Re: Transcriptions of "Unicode"

From: Erik van der Poel (erik@netscape.com)
Date: Wed Dec 06 2000 - 17:29:22 EST


Yes, N6 will choose some fonts from the system for whatever characters
are in the document, whether transmitted in UTF-8 or not.

My point was that it does not use the Unicode character code to select
one of the "language groups" from the list that we have in the font
preferences dialog. The language group is selected by a LANG attribute,
if any, otherwise by the charset, if non-Unicode-based, otherwise the
user's locale's language.

Yes, I call it the "user's locale" because that's what it is on Unix
(basically). The user can set an environment variable called LANG for
each Unix process (but typically for all of them). On Windows, we just
use the system locale.

The font selection is indeed somewhat haphazard for CJK when there are
no LANG attributes and the charset doesn't tell us anything either, but
then, what do you expect in that situation anyway? I suppose we could
deduce that the language is Japanese for Hiragana and Katakana, but what
should we do about ideographs?
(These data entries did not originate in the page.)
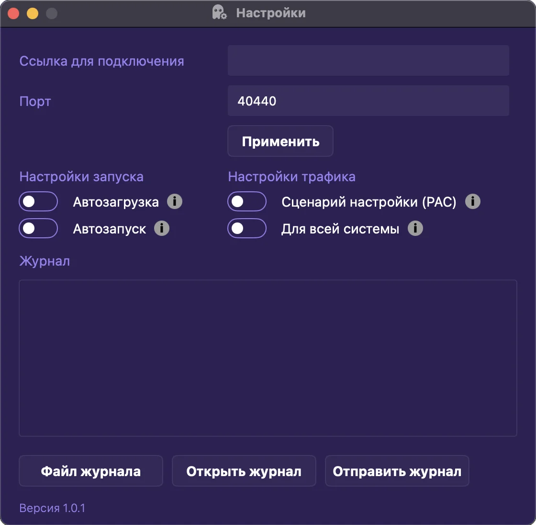The image size is (536, 525).
Task: Open info tooltip for Для всей системы
Action: pyautogui.click(x=415, y=228)
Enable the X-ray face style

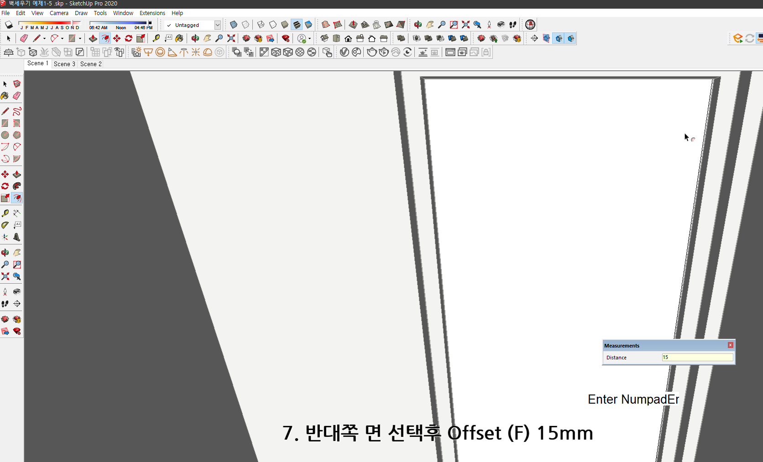[234, 25]
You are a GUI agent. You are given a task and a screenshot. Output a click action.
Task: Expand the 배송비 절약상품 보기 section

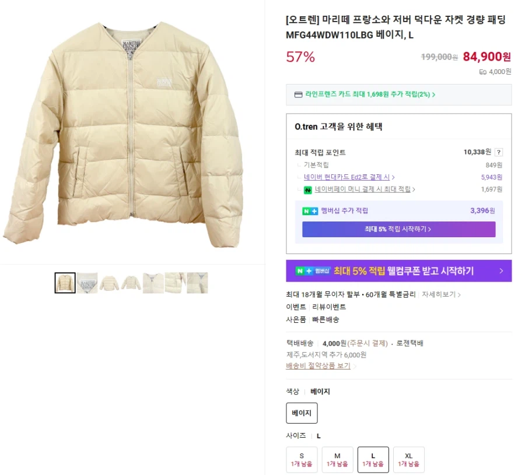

Don't tell me the browser has to start
guessing the language for those characters. I've had enough of the
guessing game. We have been doing it for charsets for years, and it has
led to trouble that we can't back out of now. I think we need to draw
the line here, and tell Web page authors to mark their pages with LANG
attributes or with particular fonts, preferrably in style sheets.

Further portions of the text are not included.